Here's a list of issues found after comparing summary extract_html fields from 1.2.0 to 1.3.0 (MCS commit b0be98c). So far the wikis ar through es on the comparison report have been checked.
- scribunto-error as first paragraph selected for one article in bgwiki. We should consider removing span.scribunto-error from the DOM before selecting the intro paragraph. --> fixed in rGMOA050f9c2e122a
- We should also consider not going into any subsections, in the rare corner case where the lead section has a subsection. (This is rare but the new Parsoid section elements can be nested.): bn:শিক্ষা (fixed in https://bn.wikipedia.org/api/rest_v1/page/mobile-html/%E0%A6%B6%E0%A6%BF%E0%A6%95%E0%A7%8D%E0%A6%B7%E0%A6%BE/3400557)
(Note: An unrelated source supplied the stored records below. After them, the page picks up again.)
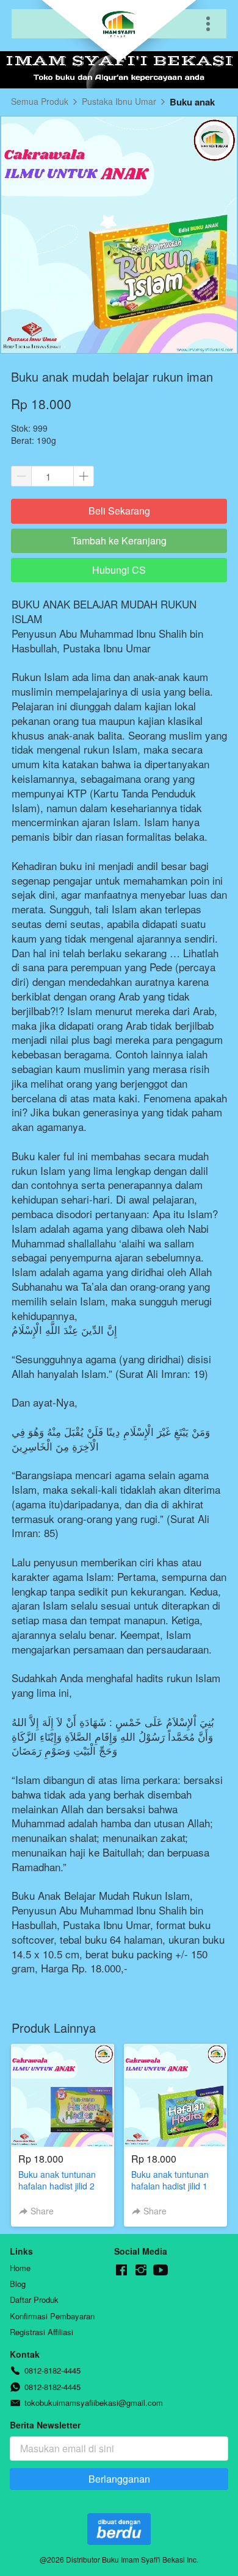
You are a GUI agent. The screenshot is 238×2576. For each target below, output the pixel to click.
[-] (121, 2270)
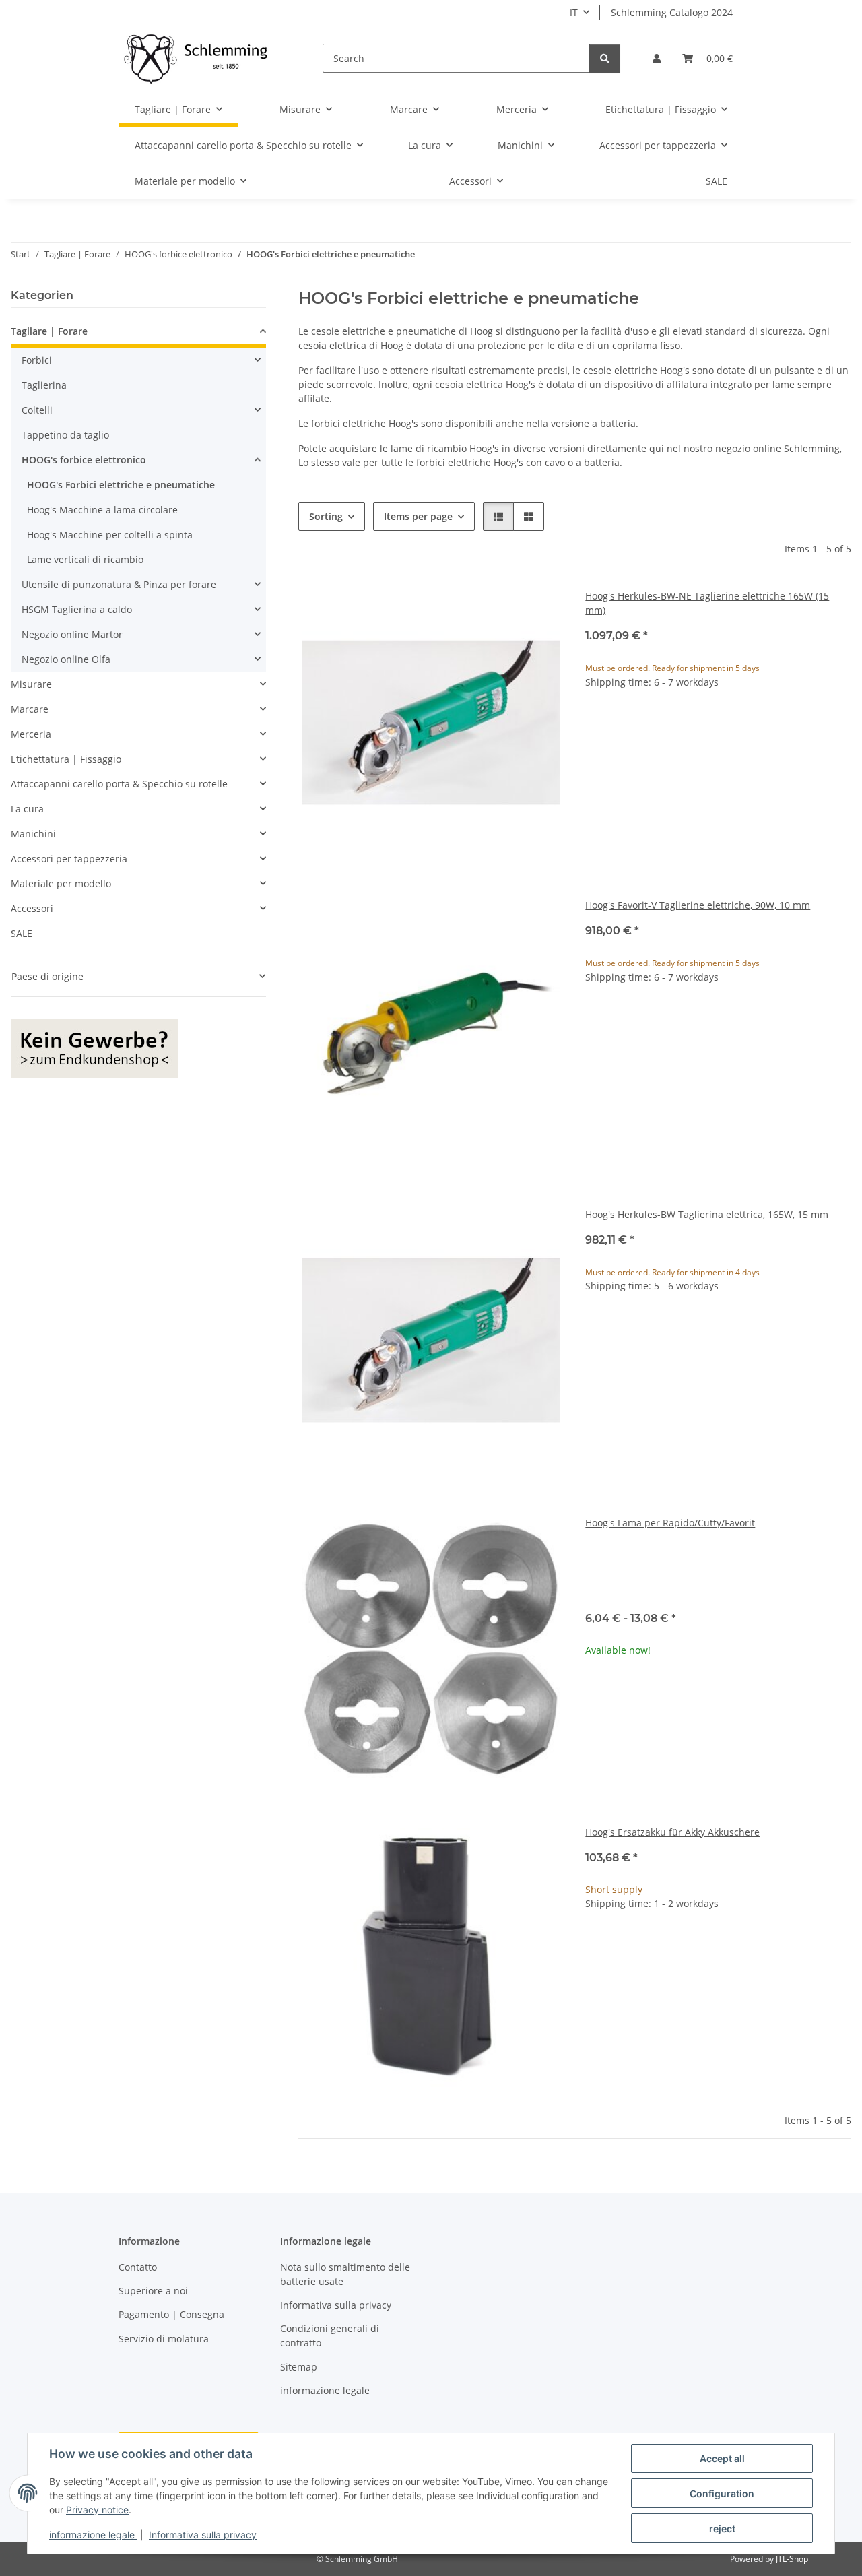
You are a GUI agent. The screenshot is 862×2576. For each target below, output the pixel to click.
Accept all (722, 2458)
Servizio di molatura (164, 2338)
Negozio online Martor (72, 634)
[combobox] (718, 1574)
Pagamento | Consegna (171, 2314)
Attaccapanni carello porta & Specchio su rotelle (119, 783)
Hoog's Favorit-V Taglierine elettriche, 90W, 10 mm (697, 905)
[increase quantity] (840, 725)
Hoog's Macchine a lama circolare (102, 509)
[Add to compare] (541, 611)
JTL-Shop (792, 2559)
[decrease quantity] (596, 725)
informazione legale (93, 2534)
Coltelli (37, 410)
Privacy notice (97, 2509)
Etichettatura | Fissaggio (66, 758)
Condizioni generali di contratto (329, 2335)
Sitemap (298, 2366)
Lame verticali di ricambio (85, 559)
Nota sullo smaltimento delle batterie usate (345, 2274)
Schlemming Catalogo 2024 (672, 12)
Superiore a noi (153, 2290)
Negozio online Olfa (66, 659)
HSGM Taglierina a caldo (77, 609)
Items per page (418, 516)
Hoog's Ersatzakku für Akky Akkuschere (672, 1832)
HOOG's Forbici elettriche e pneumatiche (121, 484)
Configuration (722, 2493)
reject (722, 2528)
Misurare (31, 684)
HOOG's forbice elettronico (84, 459)
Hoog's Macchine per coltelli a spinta (110, 534)
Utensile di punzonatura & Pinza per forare (119, 584)
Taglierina (44, 385)
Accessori (32, 908)
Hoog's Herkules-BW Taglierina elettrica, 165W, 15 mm (706, 1214)
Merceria (31, 734)
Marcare (29, 709)
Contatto (138, 2267)
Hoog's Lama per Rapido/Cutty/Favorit (670, 1522)
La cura (27, 808)
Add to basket (718, 765)
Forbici (37, 360)
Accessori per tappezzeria (69, 858)
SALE (21, 933)
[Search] (604, 58)
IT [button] (574, 12)
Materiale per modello (61, 883)
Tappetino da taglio (65, 434)
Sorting (326, 516)
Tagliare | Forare (49, 331)
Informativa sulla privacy (203, 2534)
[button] (656, 58)
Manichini (33, 833)
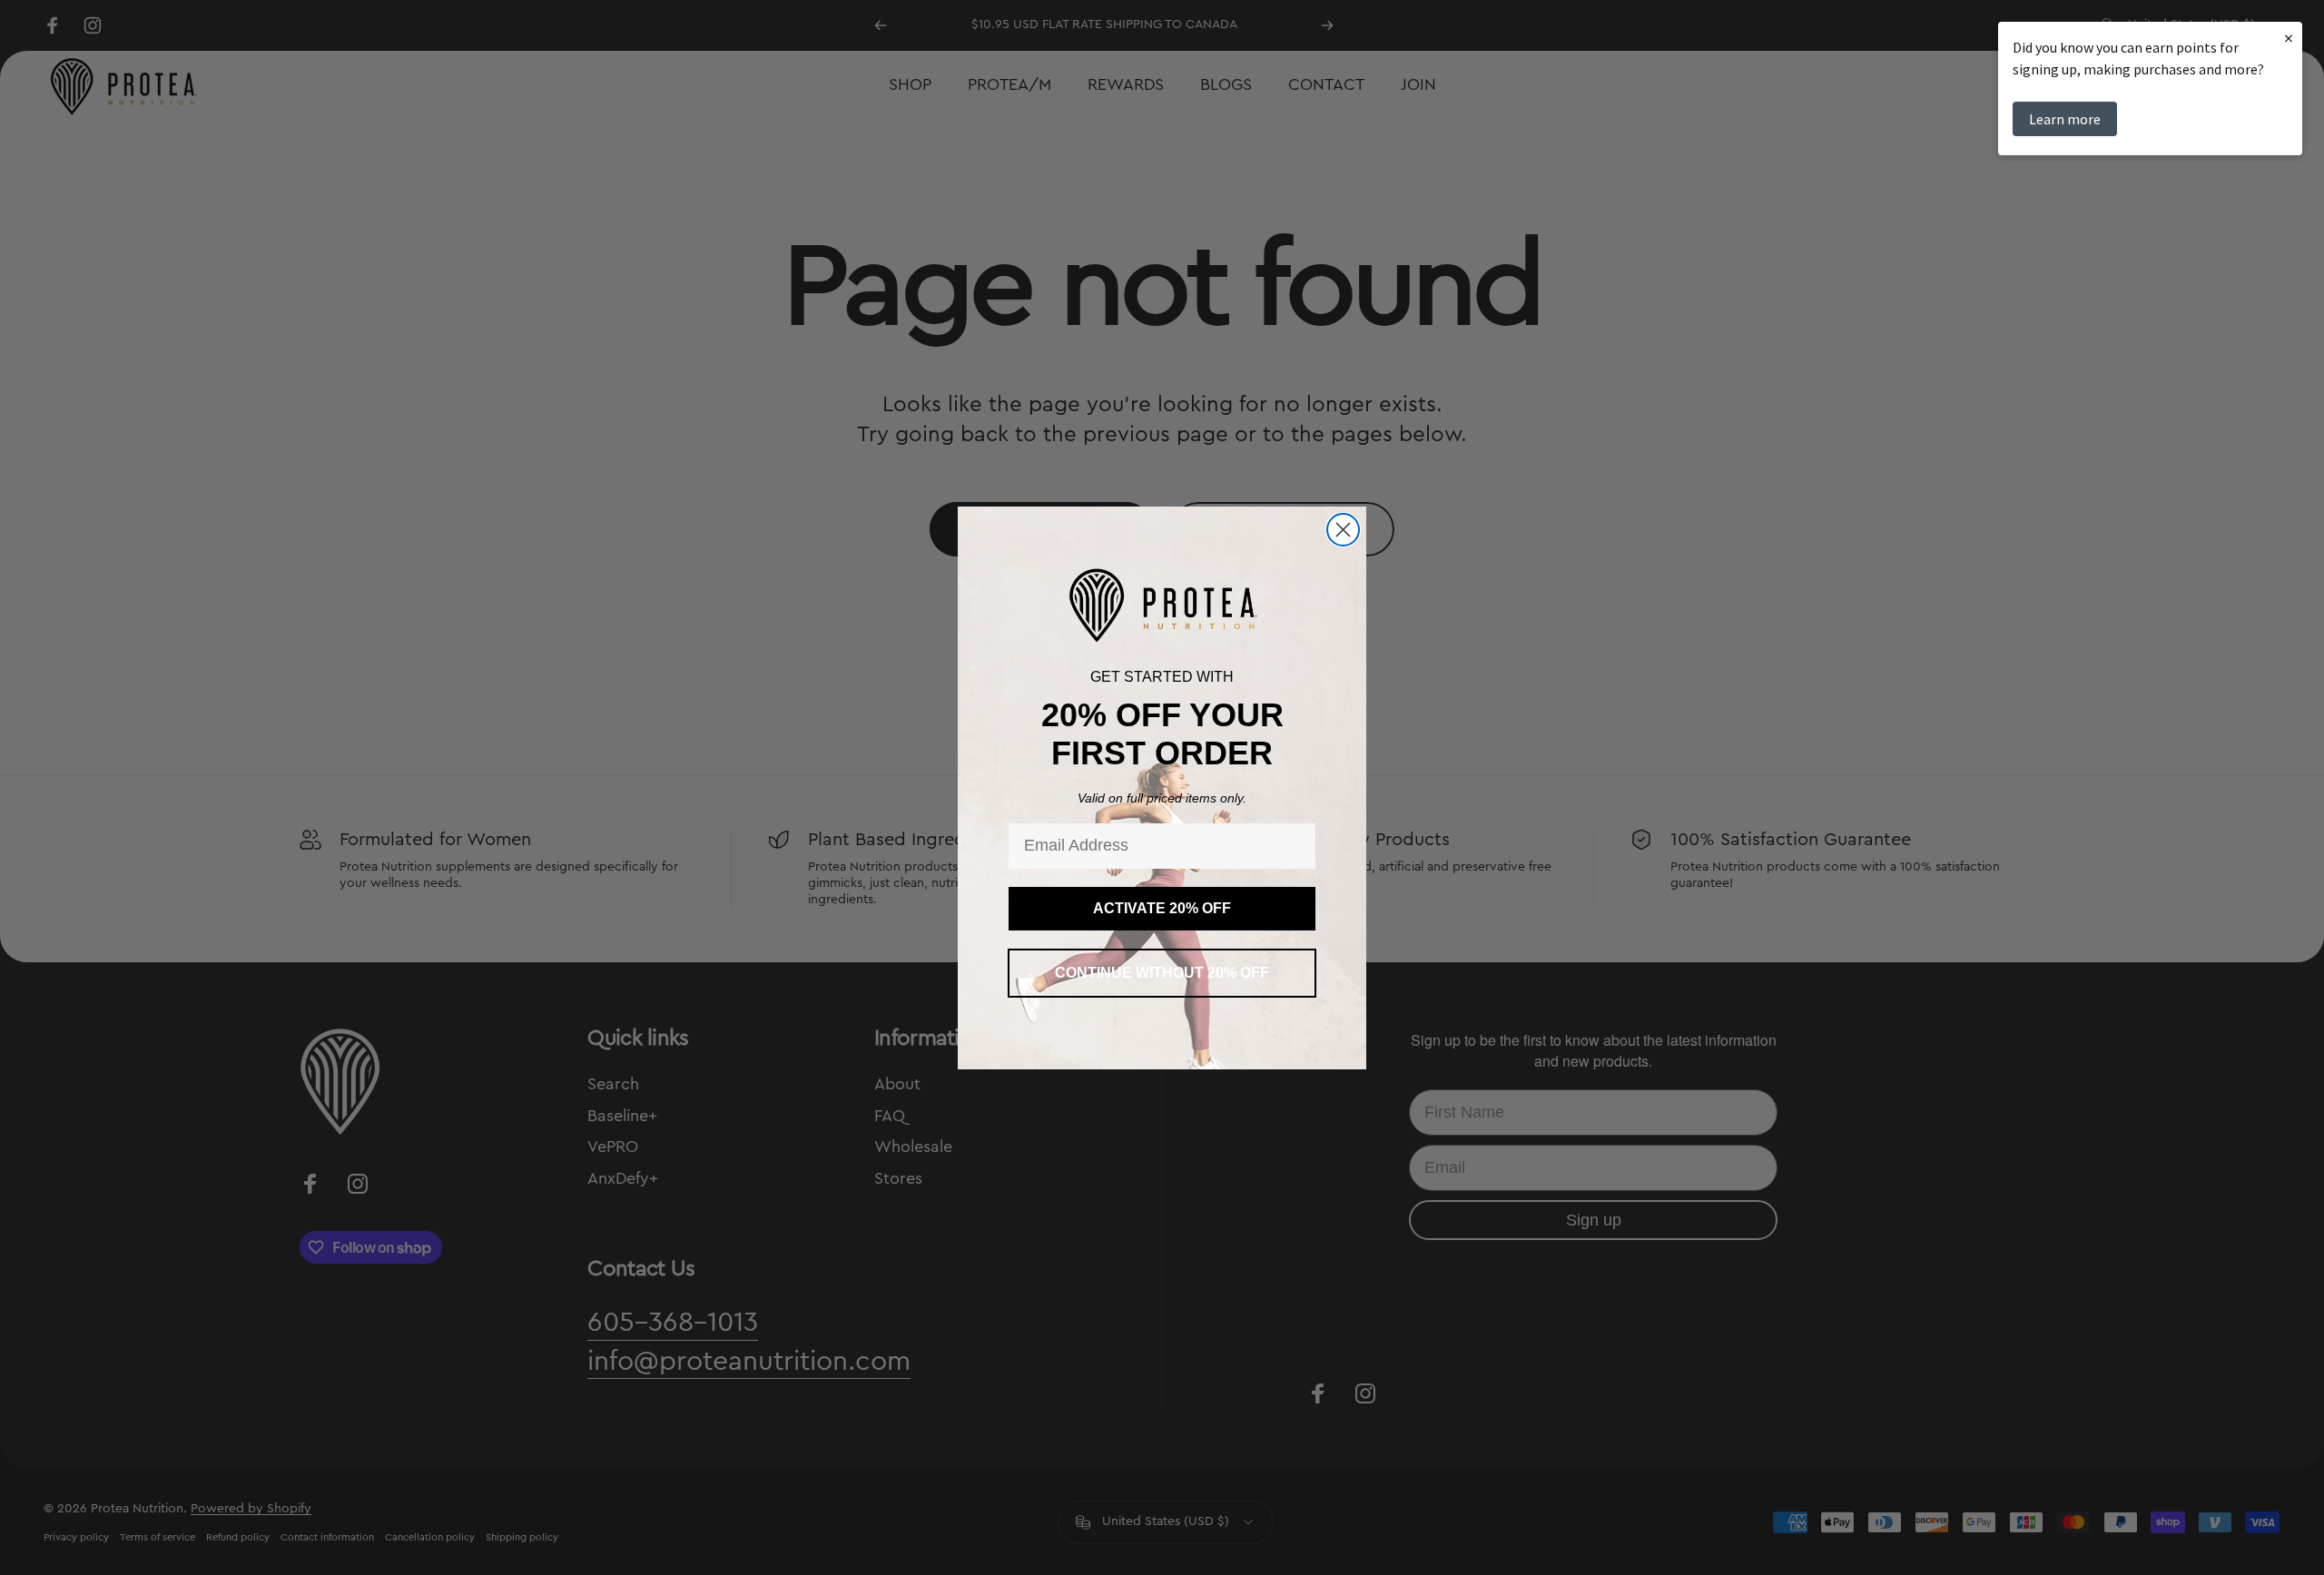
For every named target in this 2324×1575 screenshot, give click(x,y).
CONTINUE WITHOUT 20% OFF (1162, 972)
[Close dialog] (1343, 530)
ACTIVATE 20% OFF (1162, 908)
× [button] (2288, 37)
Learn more (2065, 119)
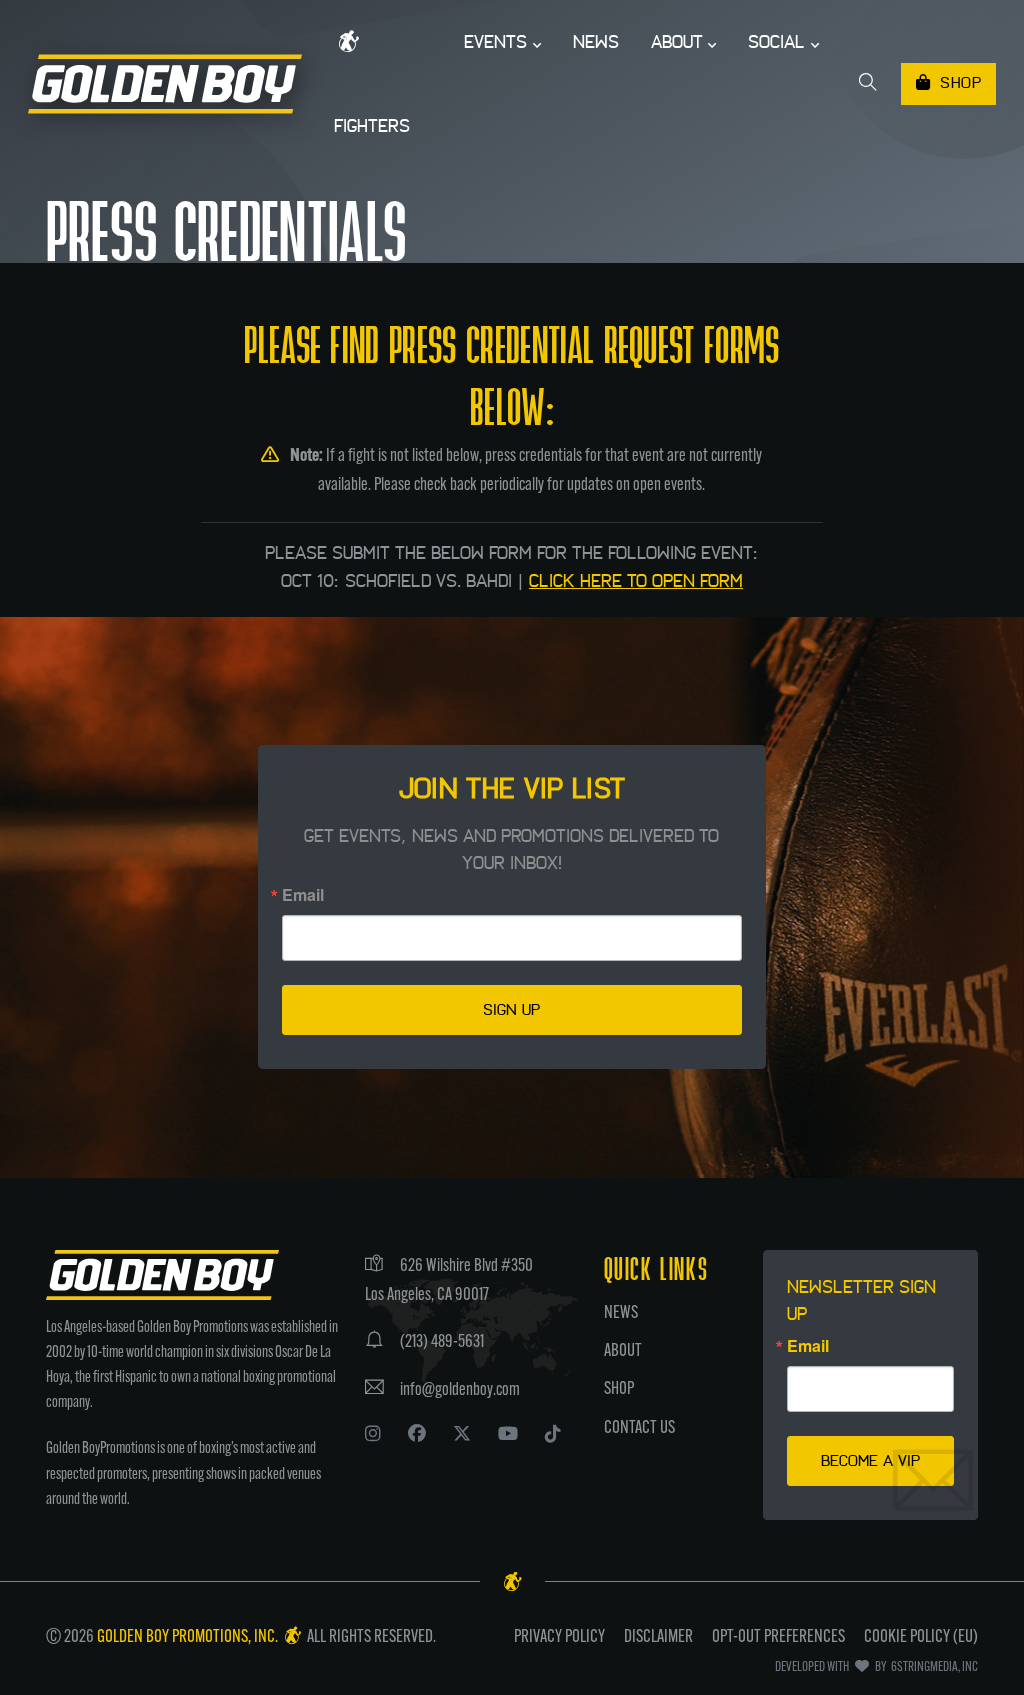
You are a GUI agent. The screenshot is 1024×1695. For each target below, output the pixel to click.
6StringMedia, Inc (933, 1667)
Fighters (372, 126)
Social (776, 42)
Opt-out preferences (778, 1638)
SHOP (960, 83)
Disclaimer (658, 1638)
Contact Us (639, 1429)
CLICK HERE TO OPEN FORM (636, 581)
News (596, 42)
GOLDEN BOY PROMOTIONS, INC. (189, 1638)
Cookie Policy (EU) (921, 1638)
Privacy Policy (559, 1638)
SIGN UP (511, 1010)
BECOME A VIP (870, 1461)
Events (495, 42)
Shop (619, 1390)
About (677, 42)
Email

Should be fixed on the Parsoid level or onwiki
- Infobox syntax shown one article on bnwiki
- books.google.com/books?isbn=0810864908 shown in one arwiki article
Recommend to be fixed onwiki
Moved most to T188134.
- Should be a list after the first paragraph: ca:Anarquisme
(I think the lead paragraph in this article is too long, and the two bullet items too large to fit into a summary. I don't have the Catalan skills to rewrite this so I'm going to punt on this.)
- title missing: de:Stuttgart (The de:Audio template uses the noprint class)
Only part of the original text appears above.